The one thing I really want you to take away from this is the difference between native and matched audiences. Native targeting means LinkedIn controls the list. Matched audiences means you do. That distinction alone changes how effective your entire campaign is.

Yes, it’s a slower process than running broad ads. But the whole point of ABM is that you’re not trying to reach everyone. You’re trying to reach the right people, over and over, until they know exactly who you are. By the time your sales team calls, it doesn’t feel cold anymore. That’s the entire game.

Frequently Asked Questions

1. How long before LinkedIn account-based marketing starts showing real results?

Give it at least 3 to 4 weeks before you evaluate anything meaningful. You’re building familiarity inside specific accounts, not chasing immediate clicks. After that window, pull the company engagement report from LinkedIn and hand it straight to your sales team. The campaign warms the account and sales closes it. Both sides have to do their part.

2. Why should I use matched audiences over native targeting for LinkedIn account-based marketing?
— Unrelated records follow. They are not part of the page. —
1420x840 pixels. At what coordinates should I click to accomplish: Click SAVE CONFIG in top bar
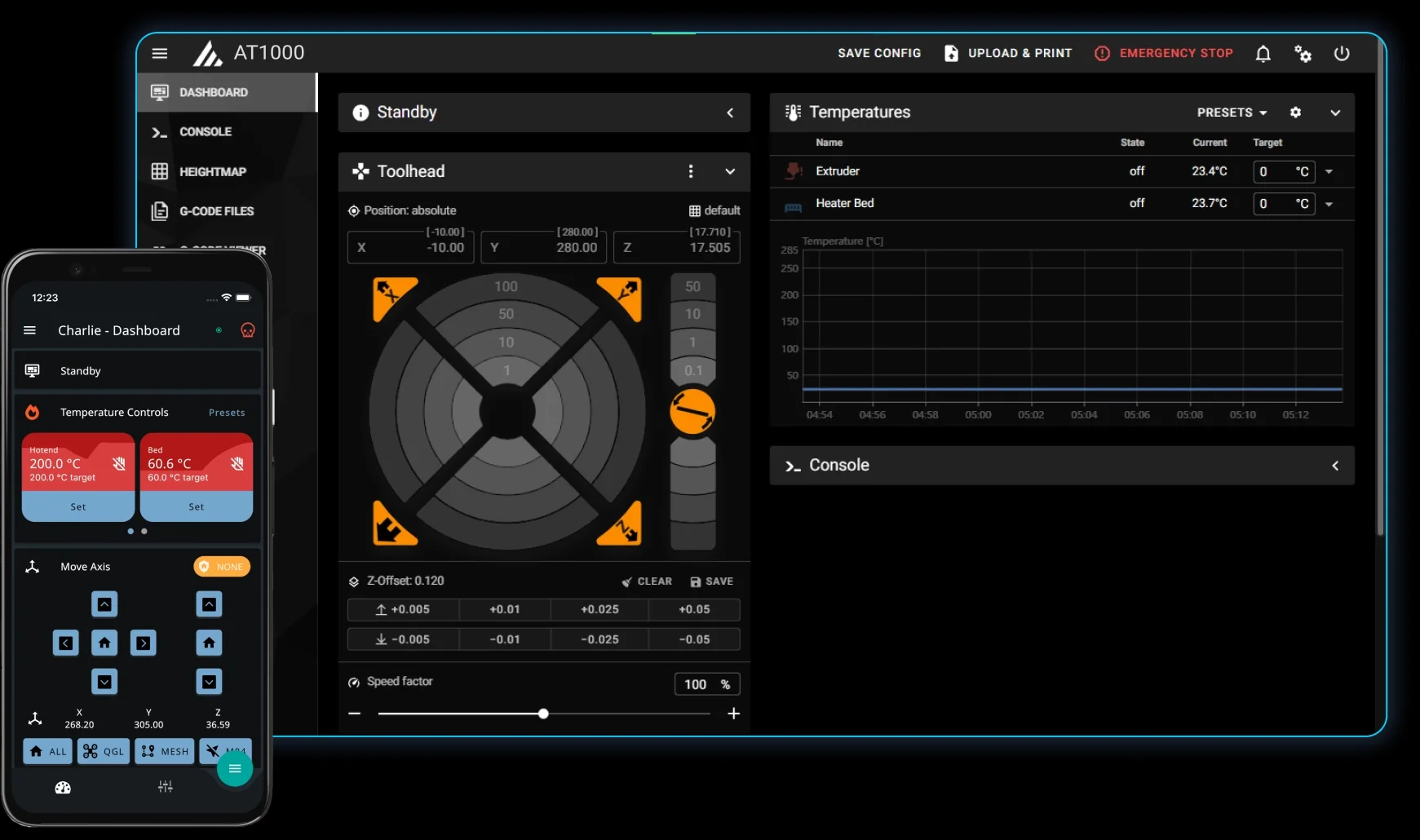pos(879,53)
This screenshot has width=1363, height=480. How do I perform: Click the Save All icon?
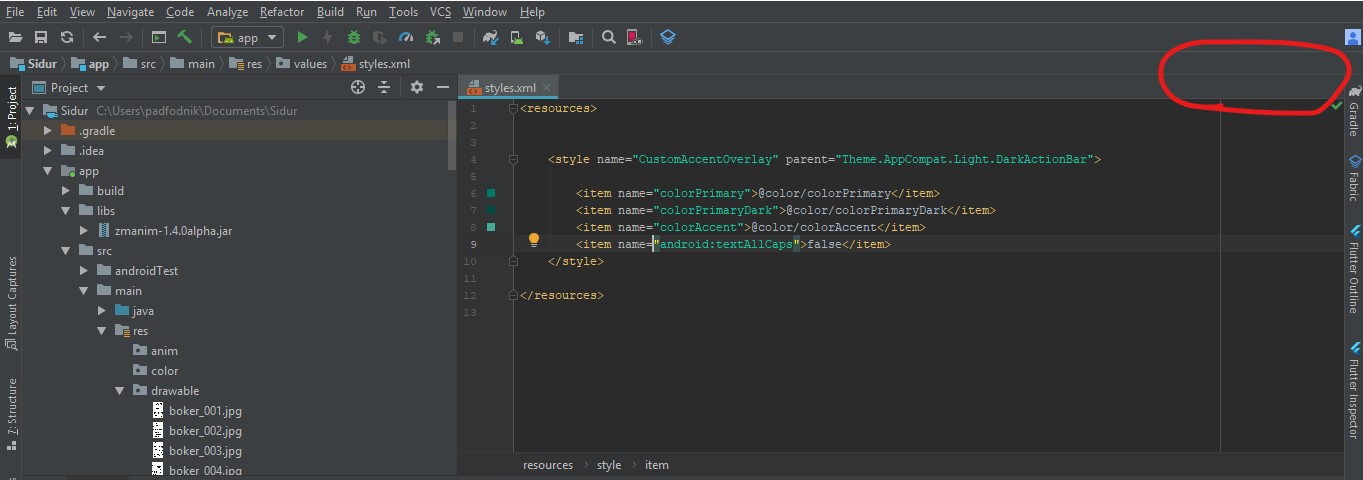click(41, 38)
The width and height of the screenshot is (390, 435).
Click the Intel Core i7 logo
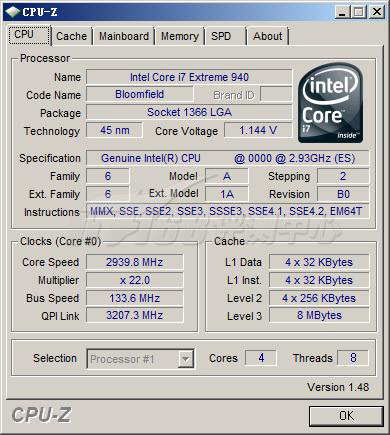coord(330,103)
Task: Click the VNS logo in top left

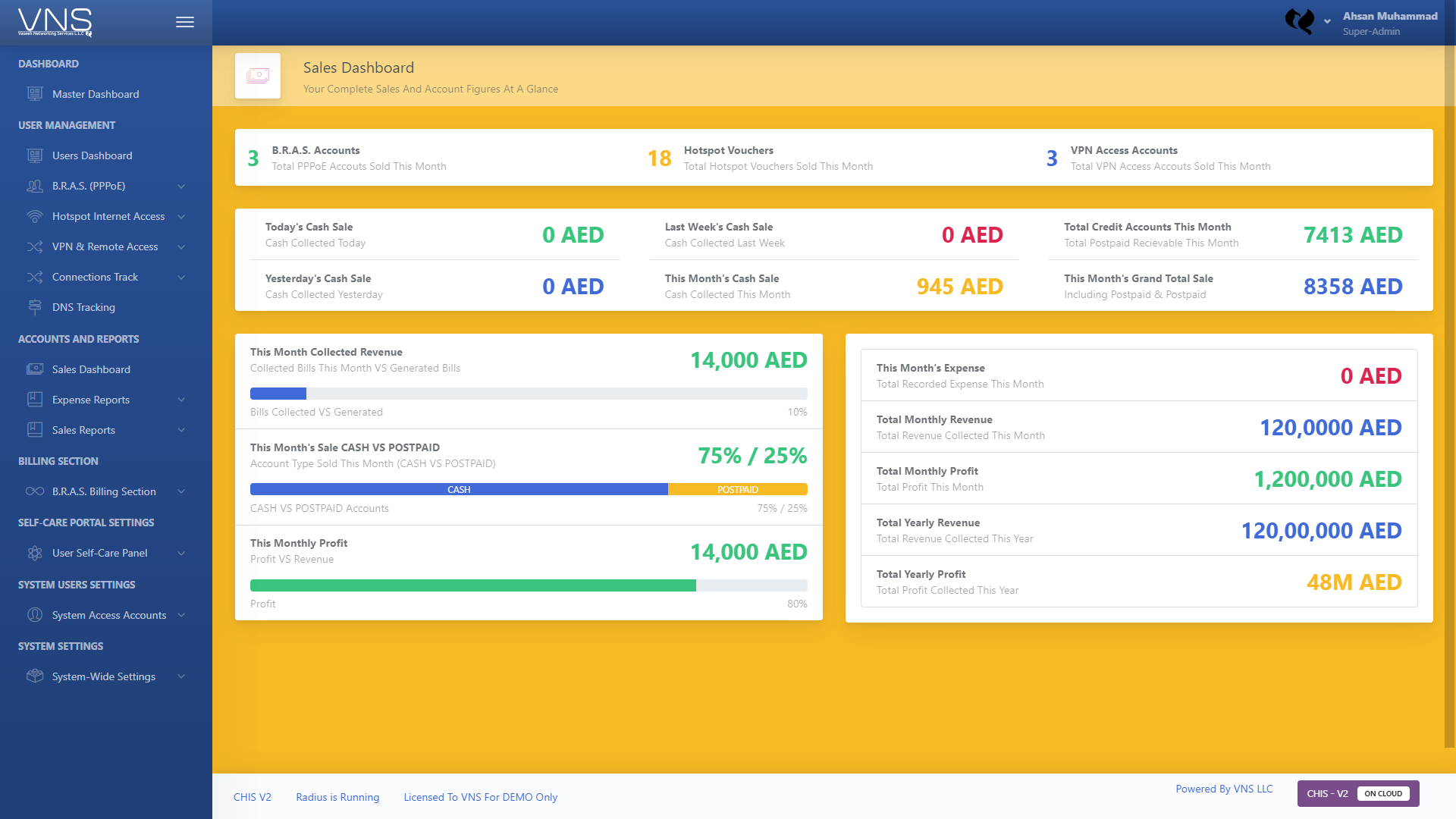Action: point(53,22)
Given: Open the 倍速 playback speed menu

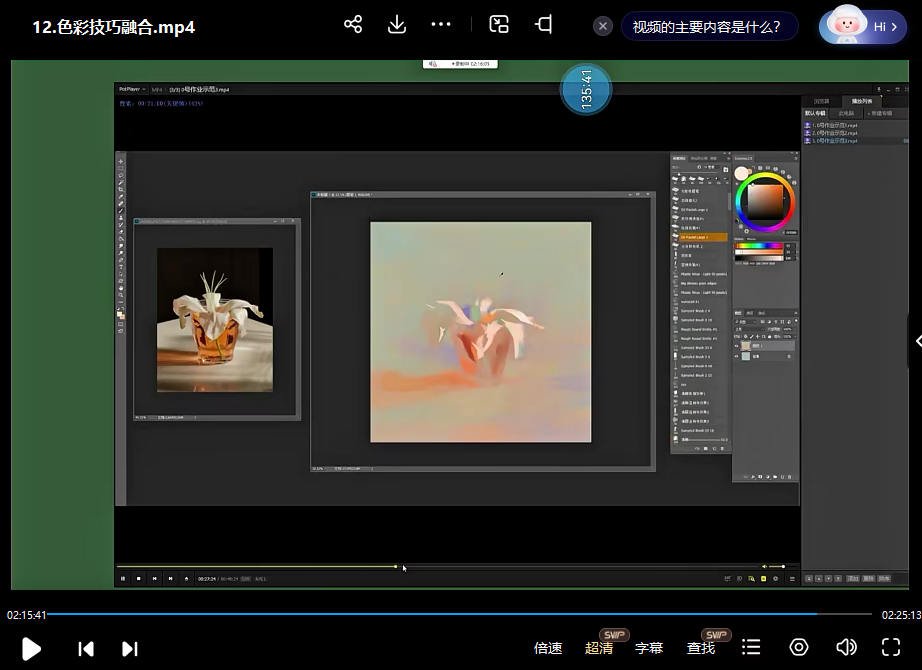Looking at the screenshot, I should pos(548,648).
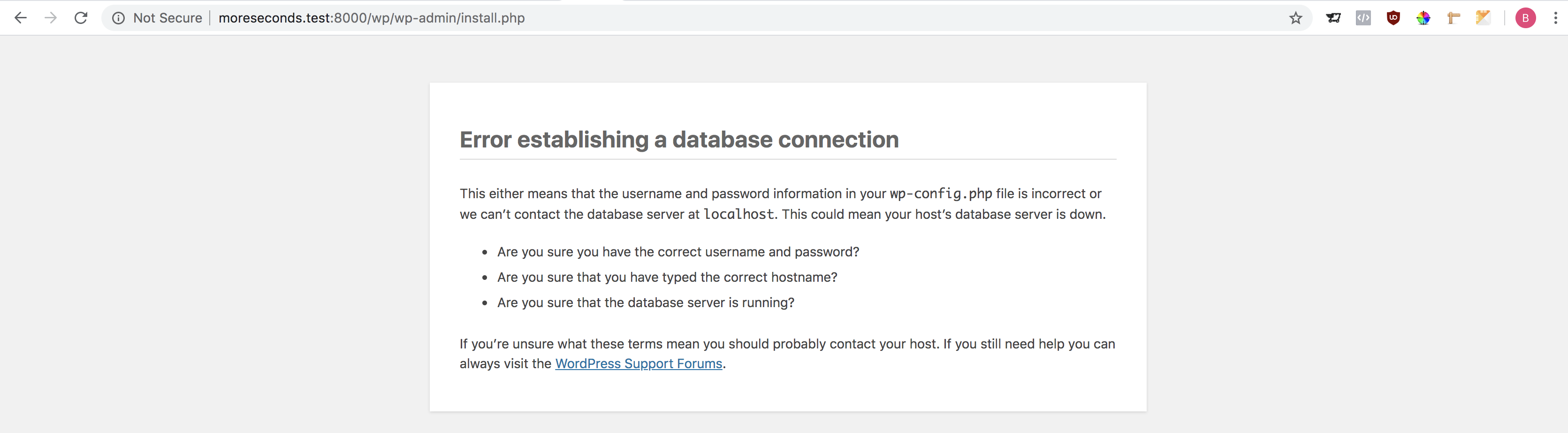Open the uBlock Origin shield extension

tap(1393, 18)
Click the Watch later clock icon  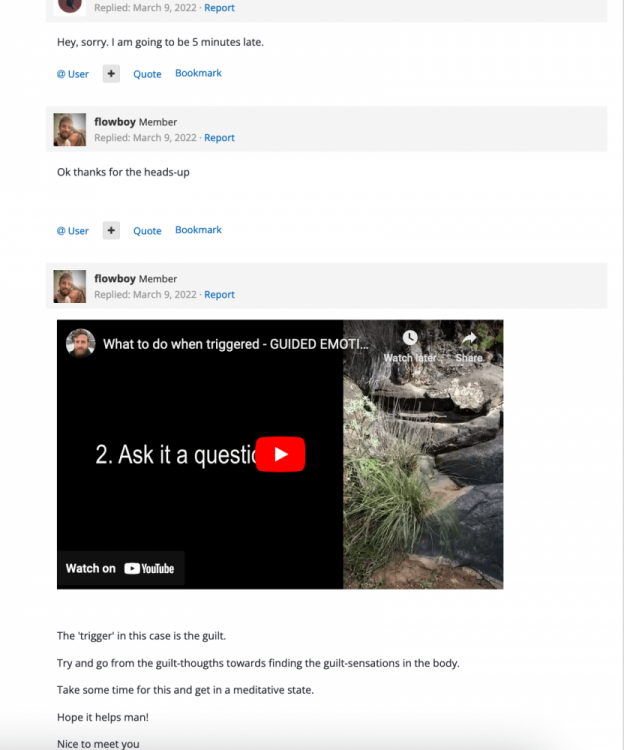pos(410,340)
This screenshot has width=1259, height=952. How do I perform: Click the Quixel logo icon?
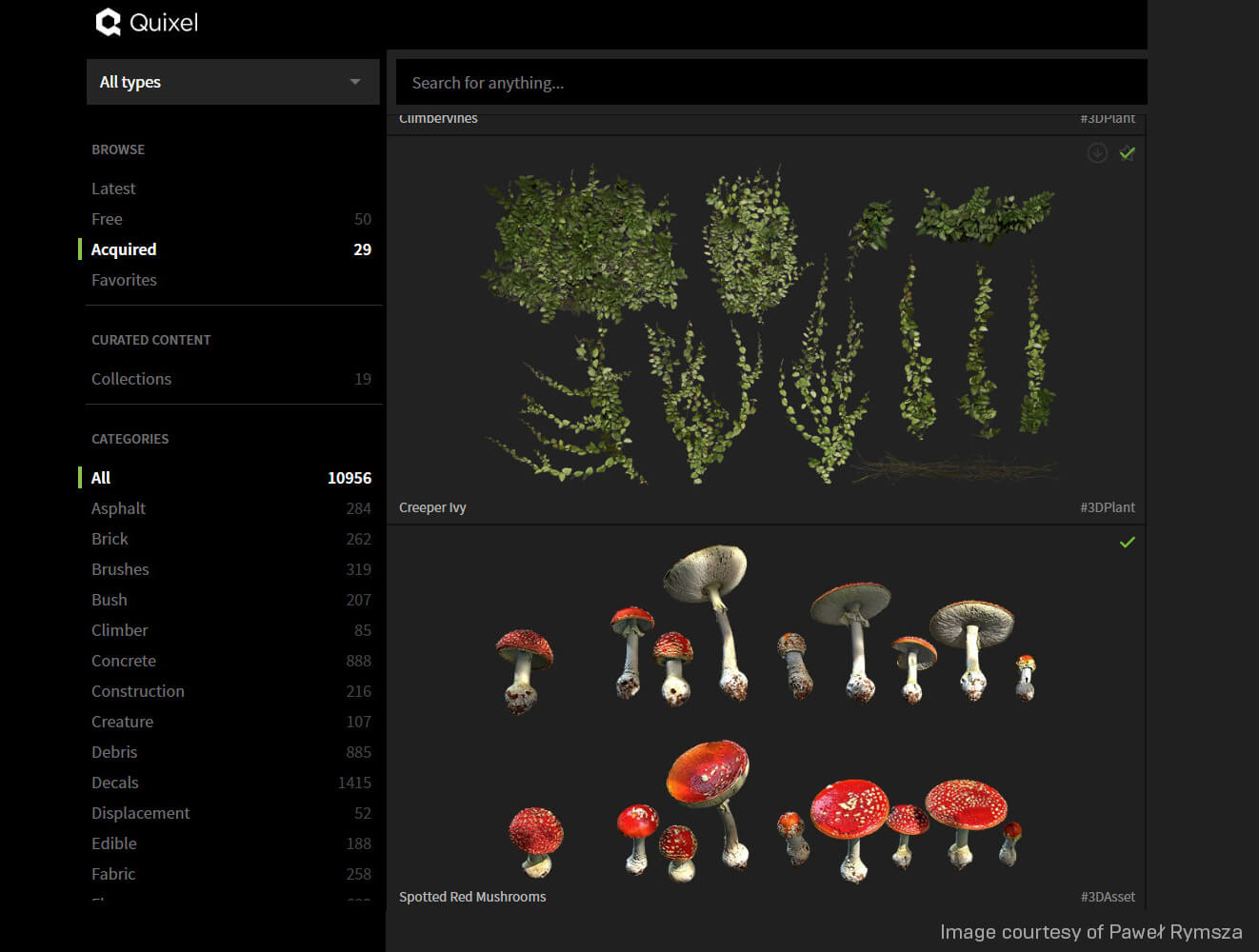tap(109, 22)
With native targeting, LinkedIn controls the audience pool and automatically refills it when accounts cycle out. You have no say in who replaces them. With a matched audience, you upload your own list and own it completely.

You decide who’s in, who gets removed after they engage, and who gets added in the next cycle. That control is exactly what makes account-based marketing work the way it’s supposed to.

3. Does LinkedIn account-based marketing require different creatives for each campaign type?

For ABM 1:1, absolutely yes. Your creatives need the target company’s logo and their name in the copy. For 1:Few and 1:Many you have more flexibility, but the messaging still needs to speak directly to the specific pain points of the segment you’re targeting.

Generic creative defeats the entire purpose of running an account-based marketing campaign in the first place.

4. What kills most LinkedIn account-based marketing campaigns before they even get going?

No sales follow-up process. From the ad side, you can see who engaged, but you have no idea whether those accounts have actual buying intent. Only your sales team can figure that out by reaching out. If they don’t, you keep spending on accounts that may never convert, while the ones with real intent never hear from you.

5. Which ABM type should I start with on LinkedIn account-based marketing?

It comes down to your growth model. PLG products should go with 1:Many because you need the volume to drive sign-ups. SLG companies should go with 1:1 or 1:Few because your sales team needs a workable list. With 1:Few specifically, you test one industry of 10 to 20 accounts, see what happens, and if it doesn’t convert, you move to the next industry.